Basara or Legend of Basara is a 107 chapter manga written and drawn by Yumi Tamura. It takes place in a post-apocalyptic Japan that is being ruled by a tyrannical emperor. In a small village, a prophet predicts the birth of the one who will lead the country to freedom. On that day, fraternal twins are born. The villagers assume that their chosen one has to be Tatara, the male twin, and not his sister, Sarasa. She resigns herself to living in her brother’s shadow. Fifteen years later, however, circumstances force Sarasa to assume her brother’s identity and lead the villagers in revolution against the Red King who terrorizes them all. But things are more complicated than they appear, and a double life has its hardships- and Sarasa’s got her own destiny to face.
There is an anime, but it only runs thirteen episodes and therefore only covers a small portion of the manga.
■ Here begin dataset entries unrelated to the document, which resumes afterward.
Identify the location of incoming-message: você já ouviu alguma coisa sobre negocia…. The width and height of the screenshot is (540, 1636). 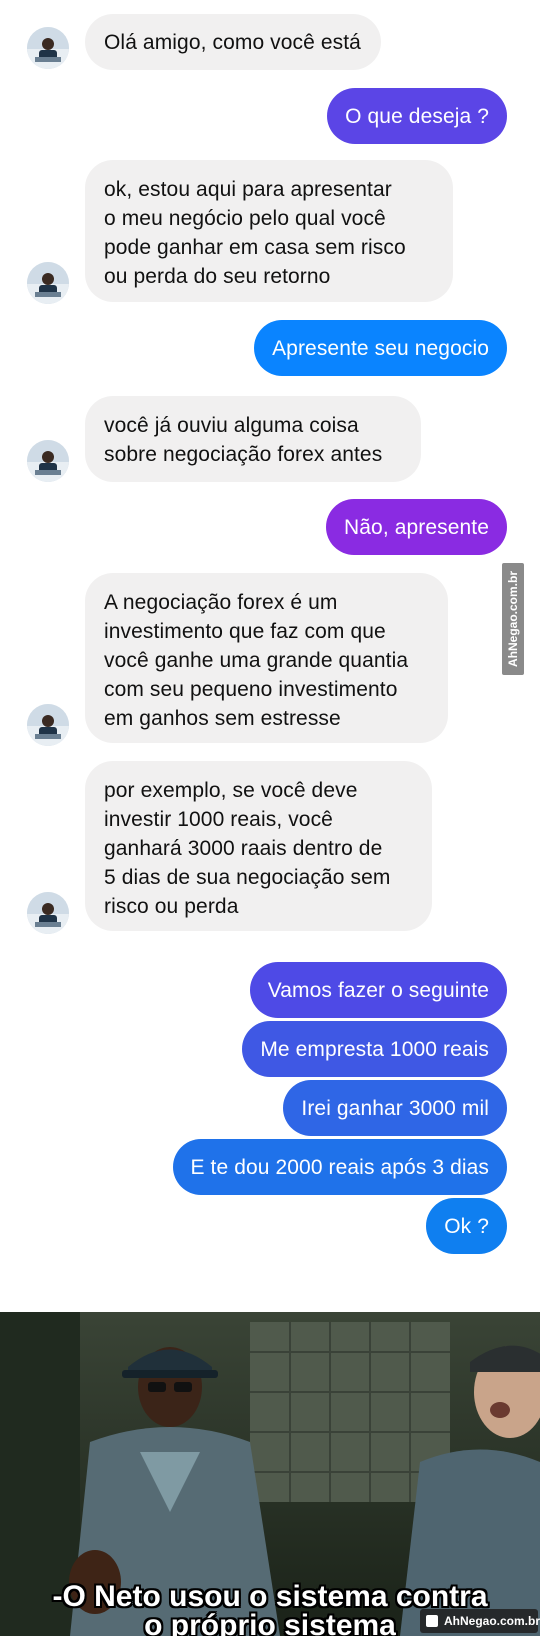
(253, 439).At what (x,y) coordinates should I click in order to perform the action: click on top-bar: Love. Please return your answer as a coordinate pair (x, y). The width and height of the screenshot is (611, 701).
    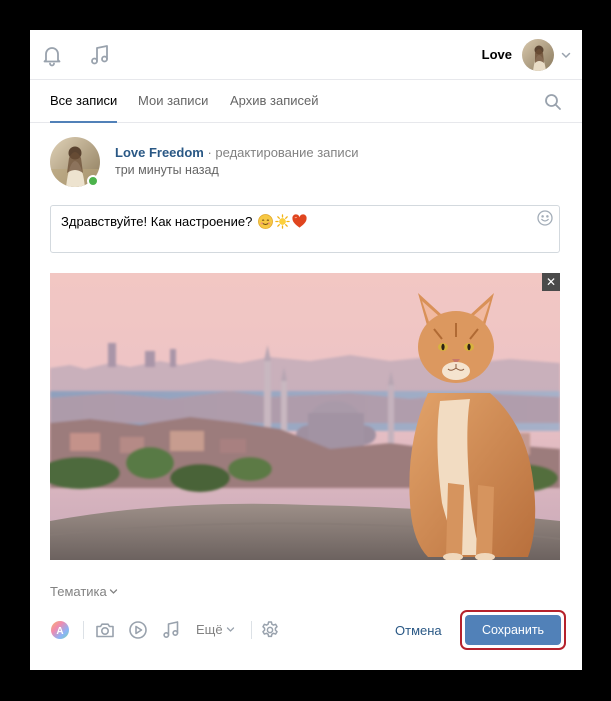
    Looking at the image, I should click on (306, 55).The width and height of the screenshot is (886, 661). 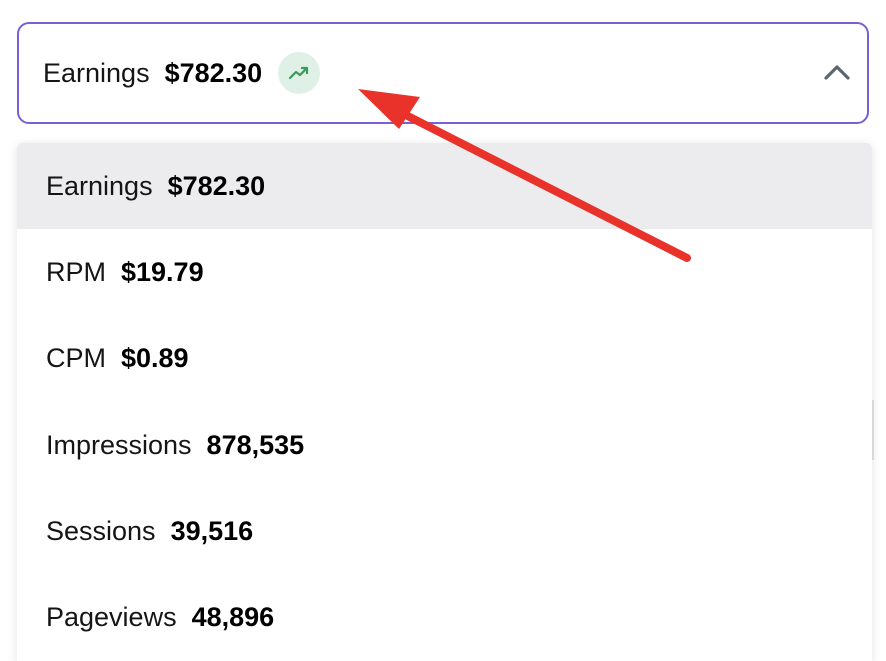 I want to click on chevron-up-icon, so click(x=837, y=72).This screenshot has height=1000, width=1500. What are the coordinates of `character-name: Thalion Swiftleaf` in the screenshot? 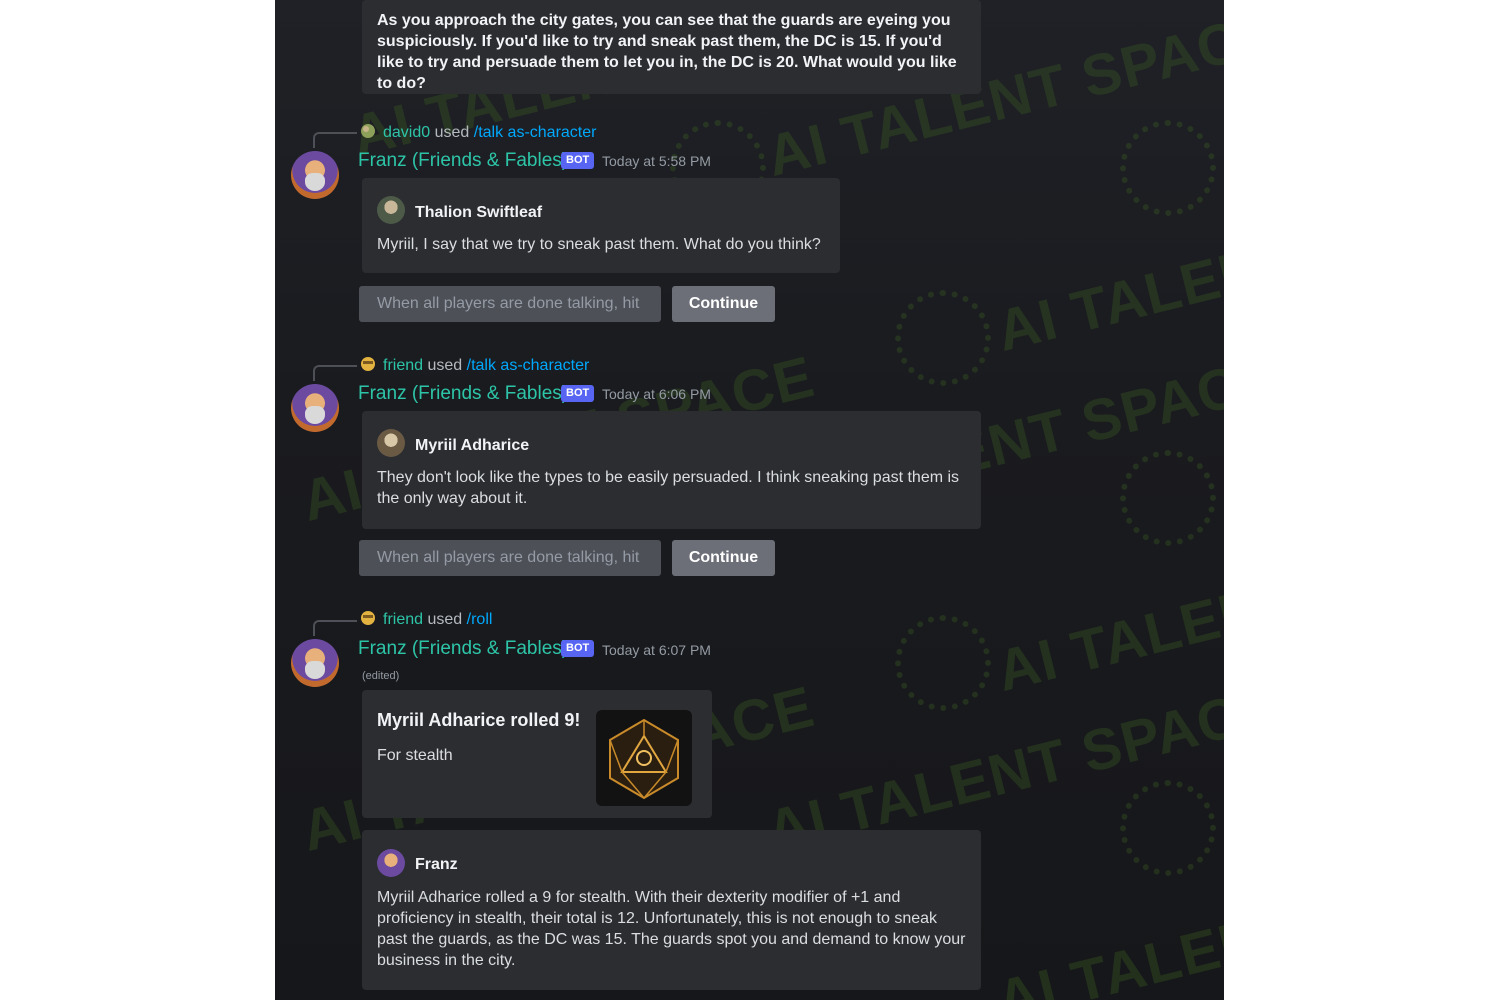 It's located at (479, 212).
I’ve seen the first episode, and so far (and also according to Wikipedia), it sticks pretty close to the manga it’s adapting, though the animation is naturally very nineties and there’s less blood and whatnot.
Women and Gender: Basara as a manga is utterly dedicated to deconstructing the second class-citizenship of women and showing the power women have. To begin with, it starts by completely taking apart the tendency for fiction (and reality) to constantly tout men as the “chosen ones” who will “save the people”. (A trope still annoyingly and ridiculously prevalent in the world. Especially in Hollywood- oh look, another movie about a straight white dude chosen by a prophecy to save us all! HOW DIFFERENT! Gosh, could you imagine a woman or a PoC ever being chosen? Nah, that doesn’t happen.) Yeah, Basara pretty much has a society who bought into all these movies, and even Sarasa herself pretty much buys into it, but the entire story is all about inverting the heck out of that. Sorry guys, but your manly man didn’t make the cut; prepare to have a fifteen year old girl be your badass savior. It’s a pretty delicious takedown of one of the world’s most annoying clichés, is all I’m saying.